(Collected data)

========================

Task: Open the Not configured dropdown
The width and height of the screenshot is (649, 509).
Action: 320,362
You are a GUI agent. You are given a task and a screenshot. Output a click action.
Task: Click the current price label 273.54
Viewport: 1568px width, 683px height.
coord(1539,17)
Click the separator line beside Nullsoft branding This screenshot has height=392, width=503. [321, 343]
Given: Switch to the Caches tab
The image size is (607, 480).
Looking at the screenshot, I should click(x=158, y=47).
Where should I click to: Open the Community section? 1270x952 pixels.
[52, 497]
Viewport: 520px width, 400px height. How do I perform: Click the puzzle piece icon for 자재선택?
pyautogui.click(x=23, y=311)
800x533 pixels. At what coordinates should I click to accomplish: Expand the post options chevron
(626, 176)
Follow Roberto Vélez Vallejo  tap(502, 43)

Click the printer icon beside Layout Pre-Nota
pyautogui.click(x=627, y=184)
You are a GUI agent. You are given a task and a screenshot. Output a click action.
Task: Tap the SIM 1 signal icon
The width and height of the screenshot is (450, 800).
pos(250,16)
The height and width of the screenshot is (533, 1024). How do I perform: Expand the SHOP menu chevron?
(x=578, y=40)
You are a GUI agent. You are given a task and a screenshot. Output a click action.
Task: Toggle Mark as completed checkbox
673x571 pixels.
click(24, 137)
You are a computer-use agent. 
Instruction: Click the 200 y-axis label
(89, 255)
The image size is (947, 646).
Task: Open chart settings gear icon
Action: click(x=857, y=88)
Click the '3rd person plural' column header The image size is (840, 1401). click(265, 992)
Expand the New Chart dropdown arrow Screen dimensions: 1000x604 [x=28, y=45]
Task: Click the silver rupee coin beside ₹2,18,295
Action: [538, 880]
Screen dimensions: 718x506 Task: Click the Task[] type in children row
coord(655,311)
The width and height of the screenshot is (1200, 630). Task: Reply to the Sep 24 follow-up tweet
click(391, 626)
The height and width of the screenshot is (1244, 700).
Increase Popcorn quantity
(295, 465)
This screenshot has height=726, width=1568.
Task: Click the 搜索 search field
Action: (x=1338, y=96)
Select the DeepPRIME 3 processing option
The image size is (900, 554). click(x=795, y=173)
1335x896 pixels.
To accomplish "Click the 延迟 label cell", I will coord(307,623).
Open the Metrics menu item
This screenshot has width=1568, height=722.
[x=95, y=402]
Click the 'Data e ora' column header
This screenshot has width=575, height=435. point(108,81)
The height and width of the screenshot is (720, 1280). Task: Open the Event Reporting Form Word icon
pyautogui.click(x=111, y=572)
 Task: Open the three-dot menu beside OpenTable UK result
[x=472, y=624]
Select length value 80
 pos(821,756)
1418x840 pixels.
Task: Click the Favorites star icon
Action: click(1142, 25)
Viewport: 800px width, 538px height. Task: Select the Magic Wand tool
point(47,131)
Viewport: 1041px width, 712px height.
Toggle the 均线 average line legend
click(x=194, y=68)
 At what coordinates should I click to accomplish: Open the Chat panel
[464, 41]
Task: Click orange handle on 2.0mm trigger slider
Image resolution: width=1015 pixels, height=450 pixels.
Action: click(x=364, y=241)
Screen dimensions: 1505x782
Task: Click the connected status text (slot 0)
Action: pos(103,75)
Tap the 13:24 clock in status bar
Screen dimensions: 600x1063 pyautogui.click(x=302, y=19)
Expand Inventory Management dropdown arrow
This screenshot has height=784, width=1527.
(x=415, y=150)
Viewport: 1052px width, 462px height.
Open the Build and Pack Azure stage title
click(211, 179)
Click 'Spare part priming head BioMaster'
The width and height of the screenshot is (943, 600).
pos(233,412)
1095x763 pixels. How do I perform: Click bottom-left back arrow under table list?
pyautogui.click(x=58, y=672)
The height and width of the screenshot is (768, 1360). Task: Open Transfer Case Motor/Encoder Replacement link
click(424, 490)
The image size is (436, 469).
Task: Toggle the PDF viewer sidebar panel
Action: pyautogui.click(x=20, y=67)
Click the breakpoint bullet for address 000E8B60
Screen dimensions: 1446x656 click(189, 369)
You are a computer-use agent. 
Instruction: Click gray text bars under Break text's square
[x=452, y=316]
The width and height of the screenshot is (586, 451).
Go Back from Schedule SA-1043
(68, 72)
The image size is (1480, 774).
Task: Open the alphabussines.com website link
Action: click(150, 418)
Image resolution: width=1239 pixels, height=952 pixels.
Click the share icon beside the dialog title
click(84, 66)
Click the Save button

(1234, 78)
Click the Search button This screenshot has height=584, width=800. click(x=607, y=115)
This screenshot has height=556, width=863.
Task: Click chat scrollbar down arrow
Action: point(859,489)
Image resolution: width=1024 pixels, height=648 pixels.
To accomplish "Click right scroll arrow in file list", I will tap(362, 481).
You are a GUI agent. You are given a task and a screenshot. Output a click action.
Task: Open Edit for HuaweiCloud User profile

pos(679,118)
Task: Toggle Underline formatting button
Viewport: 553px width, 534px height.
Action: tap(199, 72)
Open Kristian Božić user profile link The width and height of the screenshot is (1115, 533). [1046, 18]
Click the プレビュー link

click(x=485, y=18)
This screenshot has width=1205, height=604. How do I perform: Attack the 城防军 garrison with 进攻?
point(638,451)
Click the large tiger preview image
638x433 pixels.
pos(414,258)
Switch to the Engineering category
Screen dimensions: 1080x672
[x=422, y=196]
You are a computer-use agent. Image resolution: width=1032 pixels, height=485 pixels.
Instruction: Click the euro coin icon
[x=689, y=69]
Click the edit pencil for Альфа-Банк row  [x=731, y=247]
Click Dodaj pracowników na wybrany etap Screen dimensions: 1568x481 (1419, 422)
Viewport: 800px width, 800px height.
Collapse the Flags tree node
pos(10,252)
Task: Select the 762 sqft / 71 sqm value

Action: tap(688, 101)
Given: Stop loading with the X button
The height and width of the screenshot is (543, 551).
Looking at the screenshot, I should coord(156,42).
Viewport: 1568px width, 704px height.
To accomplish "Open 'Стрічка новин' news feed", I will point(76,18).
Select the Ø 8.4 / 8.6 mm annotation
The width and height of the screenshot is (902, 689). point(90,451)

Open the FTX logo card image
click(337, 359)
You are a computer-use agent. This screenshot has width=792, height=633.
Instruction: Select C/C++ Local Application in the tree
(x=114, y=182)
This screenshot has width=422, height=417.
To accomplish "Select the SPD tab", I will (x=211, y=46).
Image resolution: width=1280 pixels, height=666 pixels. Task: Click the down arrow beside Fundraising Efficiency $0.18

========================

Above are the entries; give them back verbatim.

■ Result:
Task: Open the Not configured dropdown
The width and height of the screenshot is (649, 509).
Action: 320,362
You are a GUI agent. You are given a task and a screenshot. Output a click action.
Task: Click the current price label 273.54
Viewport: 1568px width, 683px height.
coord(1539,17)
Click the separator line beside Nullsoft branding This screenshot has height=392, width=503. [321, 343]
Given: Switch to the Caches tab
The image size is (607, 480).
Looking at the screenshot, I should click(x=158, y=47).
Where should I click to: Open the Community section? 1270x952 pixels.
[52, 497]
Viewport: 520px width, 400px height. How do I perform: Click the puzzle piece icon for 자재선택?
pyautogui.click(x=23, y=311)
800x533 pixels. At what coordinates should I click to accomplish: Expand the post options chevron
(626, 176)
Follow Roberto Vélez Vallejo  tap(502, 43)

Click the printer icon beside Layout Pre-Nota
pyautogui.click(x=627, y=184)
You are a GUI agent. You are given a task and a screenshot. Output a click action.
Task: Tap the SIM 1 signal icon
The width and height of the screenshot is (450, 800).
pos(250,16)
The height and width of the screenshot is (533, 1024). How do I perform: Expand the SHOP menu chevron?
(x=578, y=40)
You are a GUI agent. You are given a task and a screenshot. Output a click action.
Task: Toggle Mark as completed checkbox
673x571 pixels.
click(24, 137)
You are a computer-use agent. 
Instruction: Click the 200 y-axis label
(89, 255)
The image size is (947, 646).
Task: Open chart settings gear icon
Action: click(x=857, y=88)
Click the '3rd person plural' column header The image size is (840, 1401). click(265, 992)
Expand the New Chart dropdown arrow Screen dimensions: 1000x604 [x=28, y=45]
Task: Click the silver rupee coin beside ₹2,18,295
Action: [538, 880]
Screen dimensions: 718x506 Task: Click the Task[] type in children row
coord(655,311)
The width and height of the screenshot is (1200, 630). Task: Reply to the Sep 24 follow-up tweet
click(391, 626)
The height and width of the screenshot is (1244, 700).
Increase Popcorn quantity
(295, 465)
This screenshot has height=726, width=1568.
Task: Click the 搜索 search field
Action: (x=1338, y=96)
Select the DeepPRIME 3 processing option
The image size is (900, 554). click(x=795, y=173)
1335x896 pixels.
To accomplish "Click the 延迟 label cell", I will coord(307,623).
Open the Metrics menu item
This screenshot has width=1568, height=722.
[x=95, y=402]
Click the 'Data e ora' column header
This screenshot has width=575, height=435. point(108,81)
The height and width of the screenshot is (720, 1280). Task: Open the Event Reporting Form Word icon
pyautogui.click(x=111, y=572)
 Task: Open the three-dot menu beside OpenTable UK result
[x=472, y=624]
Select length value 80
 pos(821,756)
1418x840 pixels.
Task: Click the Favorites star icon
Action: click(1142, 25)
Viewport: 800px width, 538px height. Task: Select the Magic Wand tool
point(47,131)
Viewport: 1041px width, 712px height.
Toggle the 均线 average line legend
click(x=194, y=68)
 At what coordinates should I click to accomplish: Open the Chat panel
[464, 41]
Task: Click orange handle on 2.0mm trigger slider
Image resolution: width=1015 pixels, height=450 pixels.
Action: click(x=364, y=241)
Screen dimensions: 1505x782
Task: Click the connected status text (slot 0)
Action: pos(103,75)
Tap the 13:24 clock in status bar
Screen dimensions: 600x1063 pyautogui.click(x=302, y=19)
Expand Inventory Management dropdown arrow
This screenshot has height=784, width=1527.
(x=415, y=150)
Viewport: 1052px width, 462px height.
Open the Build and Pack Azure stage title
click(211, 179)
Click 'Spare part priming head BioMaster'
The width and height of the screenshot is (943, 600).
pos(233,412)
1095x763 pixels. How do I perform: Click bottom-left back arrow under table list?
pyautogui.click(x=58, y=672)
The height and width of the screenshot is (768, 1360). Task: Open Transfer Case Motor/Encoder Replacement link
click(424, 490)
The image size is (436, 469).
Task: Toggle the PDF viewer sidebar panel
Action: pyautogui.click(x=20, y=67)
Click the breakpoint bullet for address 000E8B60
Screen dimensions: 1446x656 click(189, 369)
You are a computer-use agent. 
Instruction: Click gray text bars under Break text's square
[x=452, y=316]
The width and height of the screenshot is (586, 451).
Go Back from Schedule SA-1043
(68, 72)
The image size is (1480, 774).
Task: Open the alphabussines.com website link
Action: click(150, 418)
Image resolution: width=1239 pixels, height=952 pixels.
Click the share icon beside the dialog title
click(84, 66)
Click the Save button

(1234, 78)
Click the Search button This screenshot has height=584, width=800. click(x=607, y=115)
This screenshot has height=556, width=863.
Task: Click chat scrollbar down arrow
Action: point(859,489)
Image resolution: width=1024 pixels, height=648 pixels.
To accomplish "Click right scroll arrow in file list", I will tap(362, 481).
You are a GUI agent. You are given a task and a screenshot. Output a click action.
Task: Open Edit for HuaweiCloud User profile

pos(679,118)
Task: Toggle Underline formatting button
Viewport: 553px width, 534px height.
Action: tap(199, 72)
Open Kristian Božić user profile link The width and height of the screenshot is (1115, 533). [1046, 18]
Click the プレビュー link

click(x=485, y=18)
This screenshot has width=1205, height=604. How do I perform: Attack the 城防军 garrison with 进攻?
point(638,451)
Click the large tiger preview image
638x433 pixels.
pos(414,258)
Switch to the Engineering category
Screen dimensions: 1080x672
[x=422, y=196]
You are a computer-use agent. Image resolution: width=1032 pixels, height=485 pixels.
Instruction: Click the euro coin icon
[x=689, y=69]
Click the edit pencil for Альфа-Банк row  [x=731, y=247]
Click Dodaj pracowników na wybrany etap Screen dimensions: 1568x481 (1419, 422)
Viewport: 800px width, 800px height.
Collapse the Flags tree node
pos(10,252)
Task: Select the 762 sqft / 71 sqm value

Action: tap(688, 101)
Given: Stop loading with the X button
The height and width of the screenshot is (543, 551).
Looking at the screenshot, I should coord(156,42).
Viewport: 1568px width, 704px height.
To accomplish "Open 'Стрічка новин' news feed", I will point(76,18).
Select the Ø 8.4 / 8.6 mm annotation
The width and height of the screenshot is (902, 689). point(90,451)

Open the FTX logo card image
click(337, 359)
You are a computer-use agent. This screenshot has width=792, height=633.
Instruction: Select C/C++ Local Application in the tree
(x=114, y=182)
This screenshot has width=422, height=417.
To accomplish "Select the SPD tab", I will (x=211, y=46).
Image resolution: width=1280 pixels, height=666 pixels. Task: Click the down arrow beside Fundraising Efficiency $0.18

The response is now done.